Триумфальная арка — страница 78 из 89

А сейчас он подумал о ней – и ничего: ни судороги, ни обруча боли, ни кровавой пелены. Что-то внутри разжалось, словно какая-то перегородка рухнула, и страшная картина, неподвижная, оледеневшая на годы, теперь оттаивала, мало-помалу оживая. Раздернутый криком ужаса рот снова сомкнулся, оцепенелый взгляд затеплился, к мертвенно-бледному лицу снова прилила кровь. Это была уже не застывшая маска страха – это снова была Сибилла, которую он знал, которая с ним жила, чьи нежные груди он помнил кожей, Сибилла, подле которой два года его жизни пролетели как один ласковый июньский вечер…

Зарницами волшебного огнива, позабытого где-то за горизонтом, в памяти всплывали, вспыхивали дни, вечера… Запертая, заклинившая, кровавой коростой затянувшаяся дверца в прошлое отворилась вдруг легко и бесшумно, а за ней, как встарь, открылся дивный сад, а вовсе не гестаповский подвал.

Равич ехал уже больше часа. Но пока не в Париж.
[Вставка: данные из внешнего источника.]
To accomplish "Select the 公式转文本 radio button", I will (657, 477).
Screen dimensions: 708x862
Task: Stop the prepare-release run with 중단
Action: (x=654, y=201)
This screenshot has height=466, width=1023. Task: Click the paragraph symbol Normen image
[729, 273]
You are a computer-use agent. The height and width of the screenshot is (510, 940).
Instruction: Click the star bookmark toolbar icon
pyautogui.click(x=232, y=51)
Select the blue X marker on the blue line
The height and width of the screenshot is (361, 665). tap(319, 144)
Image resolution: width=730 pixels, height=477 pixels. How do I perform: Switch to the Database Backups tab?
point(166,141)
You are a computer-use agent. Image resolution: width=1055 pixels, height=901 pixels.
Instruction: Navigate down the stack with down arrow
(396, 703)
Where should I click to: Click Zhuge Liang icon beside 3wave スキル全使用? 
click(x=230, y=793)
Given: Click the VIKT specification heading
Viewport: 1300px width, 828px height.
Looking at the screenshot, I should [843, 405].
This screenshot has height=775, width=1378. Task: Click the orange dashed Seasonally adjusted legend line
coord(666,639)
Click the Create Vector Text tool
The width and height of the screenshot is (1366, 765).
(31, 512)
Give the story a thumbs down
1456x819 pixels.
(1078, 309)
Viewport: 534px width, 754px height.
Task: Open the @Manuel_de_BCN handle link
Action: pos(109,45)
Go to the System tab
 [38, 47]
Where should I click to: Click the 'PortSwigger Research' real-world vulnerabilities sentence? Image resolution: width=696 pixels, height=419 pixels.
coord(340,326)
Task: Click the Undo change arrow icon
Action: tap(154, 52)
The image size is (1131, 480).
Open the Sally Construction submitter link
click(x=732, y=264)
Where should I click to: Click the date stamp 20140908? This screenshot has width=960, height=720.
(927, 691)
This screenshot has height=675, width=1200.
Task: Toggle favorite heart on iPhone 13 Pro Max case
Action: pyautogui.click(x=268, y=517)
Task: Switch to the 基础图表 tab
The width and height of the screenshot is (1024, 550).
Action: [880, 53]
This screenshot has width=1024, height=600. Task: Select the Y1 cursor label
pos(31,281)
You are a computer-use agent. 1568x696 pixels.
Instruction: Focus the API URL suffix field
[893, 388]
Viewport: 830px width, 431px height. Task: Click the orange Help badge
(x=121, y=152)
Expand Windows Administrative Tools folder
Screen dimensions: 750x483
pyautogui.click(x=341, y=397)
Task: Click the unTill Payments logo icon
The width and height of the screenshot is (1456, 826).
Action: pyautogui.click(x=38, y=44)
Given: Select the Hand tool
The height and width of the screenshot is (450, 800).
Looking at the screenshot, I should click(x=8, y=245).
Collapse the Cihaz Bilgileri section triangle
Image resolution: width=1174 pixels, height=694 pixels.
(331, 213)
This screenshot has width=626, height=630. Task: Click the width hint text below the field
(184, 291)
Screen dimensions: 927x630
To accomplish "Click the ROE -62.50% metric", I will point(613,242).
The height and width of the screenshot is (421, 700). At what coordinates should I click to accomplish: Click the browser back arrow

Миновав Сен-Жермен, остановился на мосту через Сену и выбросил в воду ключи Хааке и его револьвер. Затем, открыв верх машины, поехал дальше.

Мирным французским утром он ехал по дорогам Франции. Минувшая ночь канула в забвение, отодвинулась на десятилетия в прошлое. Все случившееся несколько часов назад тонуло в дымке, уходило в небытие, зато давно минувшее таинственно и непостижимо поднималось из-под спуда лет и вдруг оказывалось рядом, совсем близко, а не где-то за провалом гигантской пропасти.

Равич не мог понять, что с ним творится. Он полагал, что накатит опустошение, усталость, равнодушие, ну, может, взвинченность, ожидал отвращения, глухих оправданий, думал, что потянет к рюмке и он напьется до бесчувствия, лишь бы забыть и забыться, – но нет, ничего подобного. И уж совсем он не ожидал этой легкости, даже свободы, словно все тяжеленные цепи и затворы упали с его прошлого. Он смотрел по сторонам. Мимо тянулся пейзаж, вереницы тополей взметывали ввысь зеленые ликующие факелы своих макушек, раскидывались вширь и вдаль поля, радуя глаз озорной цветастой перекличкой васильков и маков, придорожные деревни встречали теплым духом свежего хлеба из булочных и пекарен, а из окон школы его обласкали поющие детские голоса и надрывные стоны скрипки.

Недавно, когда он здесь же в другую сторону проезжал, о чем он думал? Еще сегодня, всего пару часов, но и целую вечность назад? Куда подевалась стеклянная стена, отделявшая его от всех и вся? Улетучилась, как утренний туман под лучами восходящего солнца. Он снова видел детишек, играющих на крыльце, пригревшихся на солнышке кошек и собак, пестрое, весело трепещущее на ветру белье, коней на лугу, а на лужайке перед домом все еще стояла хозяйка с прищепками в руках, развешивая целую шеренгу рубашек. Видя все это, он впервые за долгие годы не ощущал себя чужаком – все было родным и близким, как никогда. Что-то внутри оттаивало, набухало влагой и теплом, на пепелище пробивалась первая травка, и медленно, но неуклонно восстанавливалось в душе давно утраченное равновесие.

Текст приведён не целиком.